I must admit that Pentecost Sunday is one of my favorite liturgical Sundays. I guess it’s because growing up in the Pentecostal Holiness Church, we knew nothing about liturgical seasons other than Christmas, Easter and the Day of Pentecost. We always celebrated the Day of Pentecost! On this Sunday, you were always anxious to get to church because you lived in anticipation and with expectation that the music and worship to be extremely spirit-filled.

Unfortunately, with notable exceptions, too often what came during the sermon would dampen the spirit of the service. Rather than a celebration of the gifts of the spirit poured out on all, what came from the pulpit would be a rather narrow-minded celebration of spiritual provincialism of “We have the spirit and you don’t.” The was not limited to Pentecostal churches. Traditional evangelical churches were no better. The service may not have been as lively; but legalisms around who can and cannot be a Christian were the same. It’s sad to think that the claims of the presence of the spirit of God should be made the exclusive possession of any group, no matter what they called themselves.
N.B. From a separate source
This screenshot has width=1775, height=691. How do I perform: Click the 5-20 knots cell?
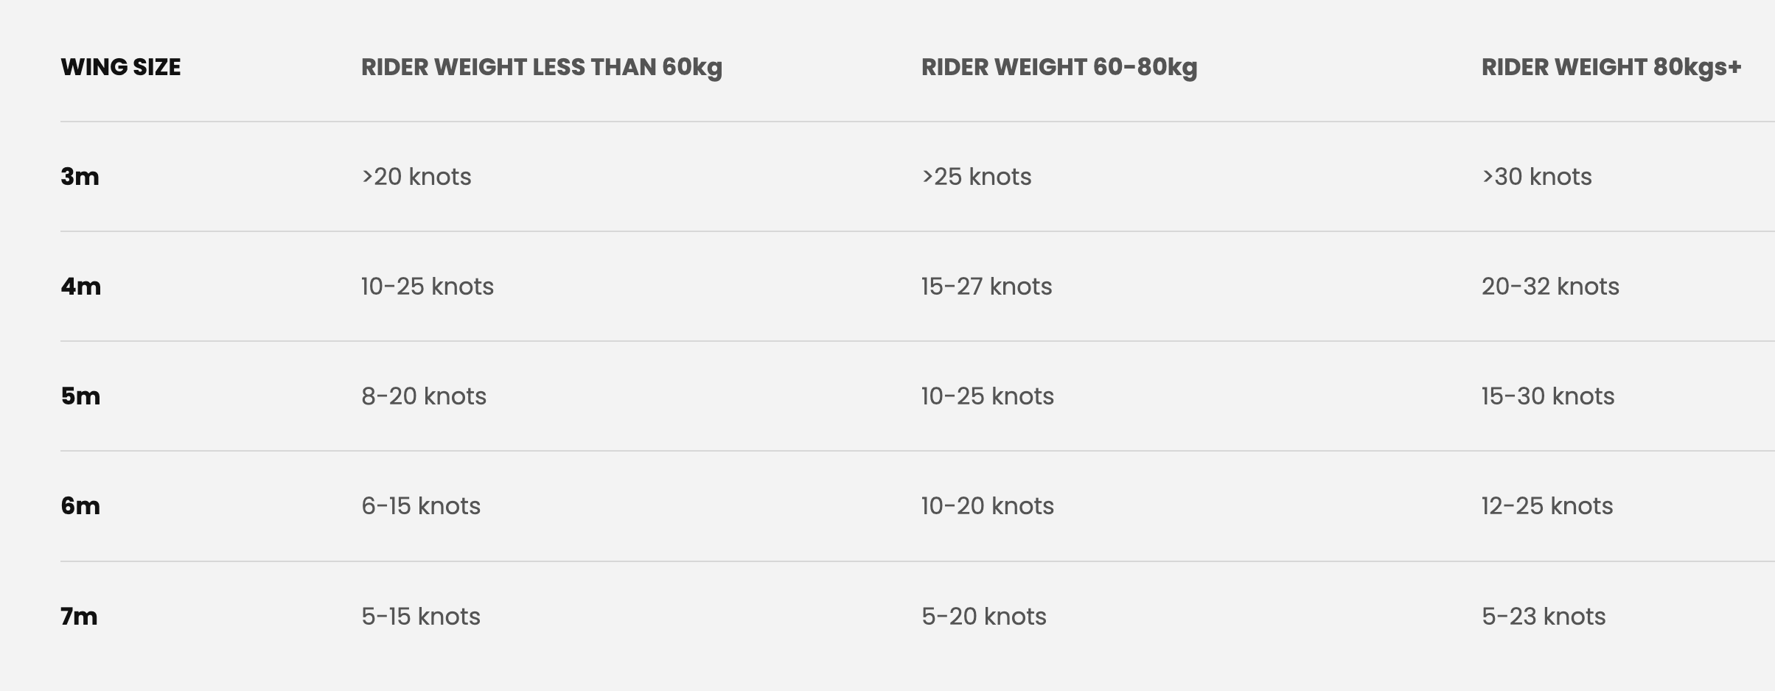click(983, 617)
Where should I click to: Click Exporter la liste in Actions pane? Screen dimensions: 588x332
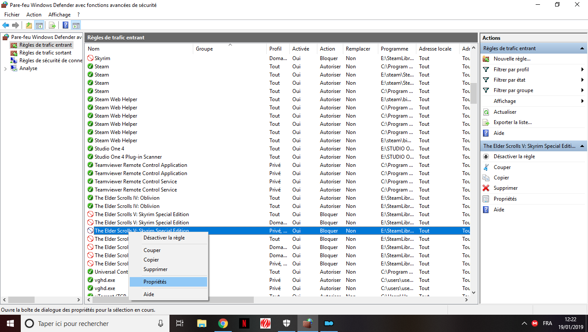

As I read the Acts 2 scriptures assigned for Pentecost Sunday, God promised to pour out God’s Spirit “on all flesh.”

Contrast those sermons many of us grew with to the one I witnessed on Tuesday at the funeral of a transgender teenager, Jay Griffin, who had committed suicide. It was a remarkable sermon addressed to an incredibly diverse audience that amid this tragedy, proclaimed the good news that everyone is enough in God’s sight and all are welcome to God’s table.

Perhaps this Pentecost Sunday we should celebrate “The Dynamic Power of Pentecost” by loving one another, encouraging and affirming those who feel left out and proclaiming God unconditional acceptance of all.

Join us in worship this Pentecost Sunday. I will be preaching on “The Dynamic Power of Pentecost” based on Acts 2:1-21 and John 20:19-23.



This Sunday is Mother’s Day, so to all Moms and those serving in maternal roles, Happy Mother’s Day.

I hit the jackpot when God decided that my Mom would be James Ella Reid Finney and my father, Jack Finney. While I loved my Dad dearly, I really was an extreme “Mama’s Boy.” It was Mom that shaped my love for God, church and the scriptures.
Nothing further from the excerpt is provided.